La nature conseille à Abraham de descendre en Égypte pour y chercher du secours contre la disette : elle ne le dirige pas, remarquez-le, vers la Syrie, car la Syrie était le lieu d’où il était parti à l’appel positif du Dieu de gloire ; et c’est rarement qu’il arrive à une âme d’abandonner ce qu’elle a professé ouvertement, ou de retourner à des sentiers qu’elle avait abandonnés d’une manière absolue. Mais il y a une Égypte pour toute âme renouvelée, même après qu’on a écarté la Syrie : c’est-à-dire que, quoiqu’on ait abandonné le monde, ou mieux la chair, il se trouve en nous une nature non crucifiée, que notre profession ou notre position comme chrétien a cachée jusqu’ici, et que la pression des circonstances manifeste lorsque, dans la tristesse et la solitude, nous retournons en Égypte (c’est-à-dire la nature, non pas précisément la chair), pour y chercher du secours et le soulagement de nos souffrances. Il en fut ainsi d’Abraham : quand il descendit en Égypte, tout témoignage de sa profession fut perdu ; et il en sortit couvert de reproches pour son infidélité.
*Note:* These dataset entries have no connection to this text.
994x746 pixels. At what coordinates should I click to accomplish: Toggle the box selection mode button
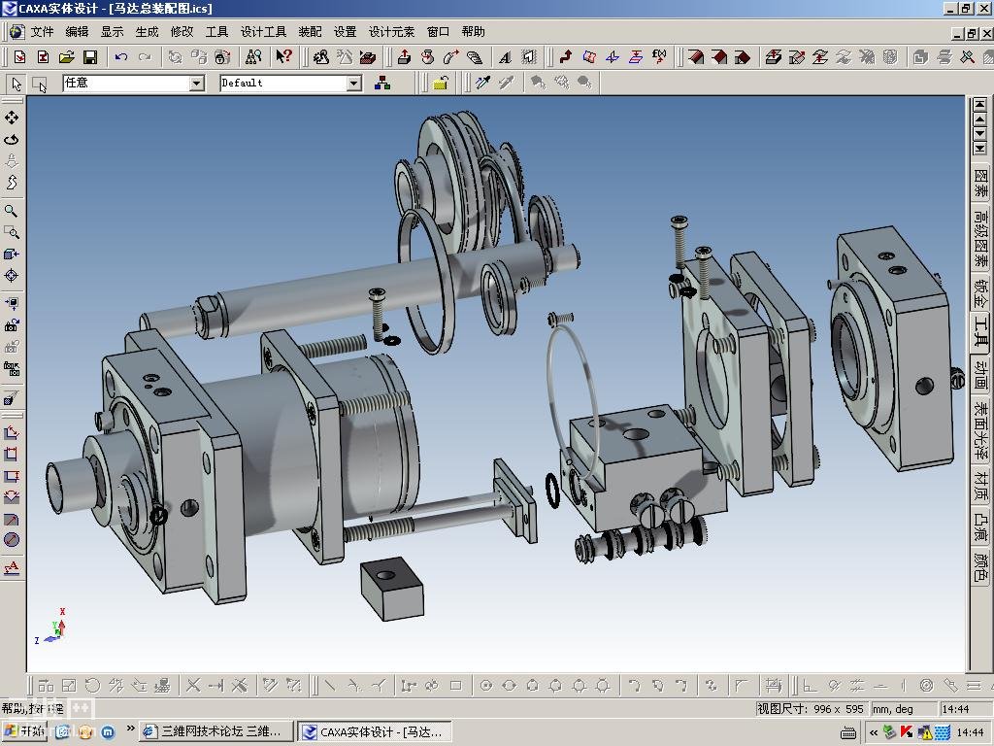[40, 84]
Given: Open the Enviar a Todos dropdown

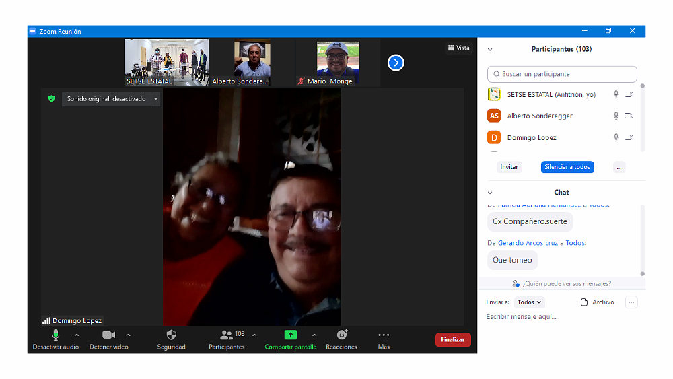Looking at the screenshot, I should click(530, 302).
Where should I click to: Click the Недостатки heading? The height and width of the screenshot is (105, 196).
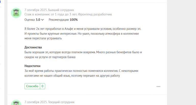(32, 66)
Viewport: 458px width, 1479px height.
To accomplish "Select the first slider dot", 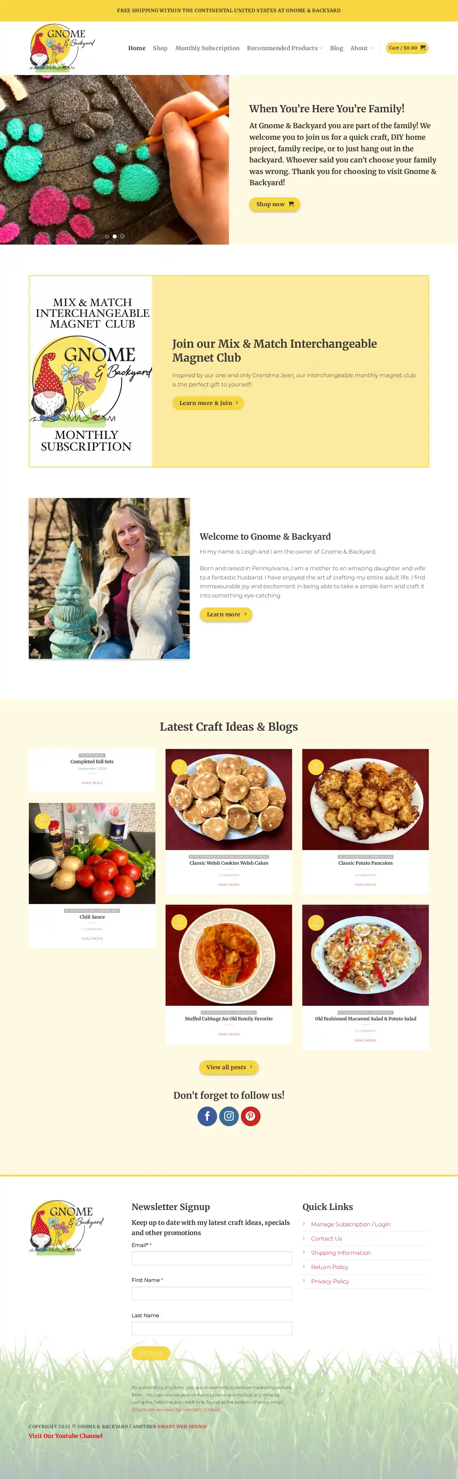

Mais ce ne fut pas tout. Quelque douloureuse et pénétrante que fût pour lui cette discipline manifeste et publique, une souffrance plus grande encore et plus personnelle l’attendait, et une souffrance par laquelle son âme fut plus profondément enseignée à s’élever au-dessus des ressources de la nature qui l’avait conduit en Égypte. Il faut donc que quelque chose acquis en Égypte serve de moyen de crucifier cet élément de sa nature qui l’y avait fait descendre. La manière dont cela fut opéré est décrite en détail dans cette page remarquable de l’histoire d’Abraham qui traite d’Ismaël, fils d’Agar, la femme égyptienne : et ne pensez-vous pas qu’après toute la peine qu’il endura à son sujet, lorsqu’il eut à le chasser, chose qui « déplut fort à Abraham au sujet de son fils » [Gen. 21, 11] (et qui pourrait s’en étonner ?), il se soit repenti de tout son cœur d’avoir jamais mis les pieds en Égypte ? Mais (tant sont bénies et pleines de tendresse les voies de notre Dieu), ce ne fut qu’après la naissance d’Isaac que cette pénible demande lui fut faite, quoique la chose fut nécessaire longtemps auparavant pour que l’élément qui se trouvait en son âme en opposition avec la foi fut réduit au silence par sa crucifixion.
C’est ici la manière dont Dieu nous enseigne : d’abord, Il nous attache à Lui-même, et ensuite Il nous détache de la nature. Ce ne fut qu’après le sevrage d’Isaac et la fête qui l’accompagna, qu’Ismaël fut chassé sur la demande de Sara et le commandement du Seigneur. Que d’années s’étaient écoulées depuis qu’Abraham était descendu en Égypte, y cherchant des adoucissements aux ennuis de tout genre, à la famine qui l’assiégeaient en Canaan ! Pourtant ce n’est que maintenant qu’est crucifié l’élément qui l’y avait conduit par l’expulsion prompte et irrévocable de son fils comme vagabond dans ce monde glacé ! Mais l’âme d’Abraham, maintenant comblée des manifestations de l’amour de Dieu pour lui dans le don d’Isaac, est préparée à abandonner, quoique avec douleur, le fruit de sa propre nature, auquel, durant vingt-cinq ans, il avait été permis de rester, objet seulement d’une réjection partielle.
Le Seigneur nous apprendra combien Son amour est tendre et parfait, et combien Sa sainteté est absolue, en nous détachant de tous les appuis qui font obstacle à ce que nous jouissions pleinement de Lui-même.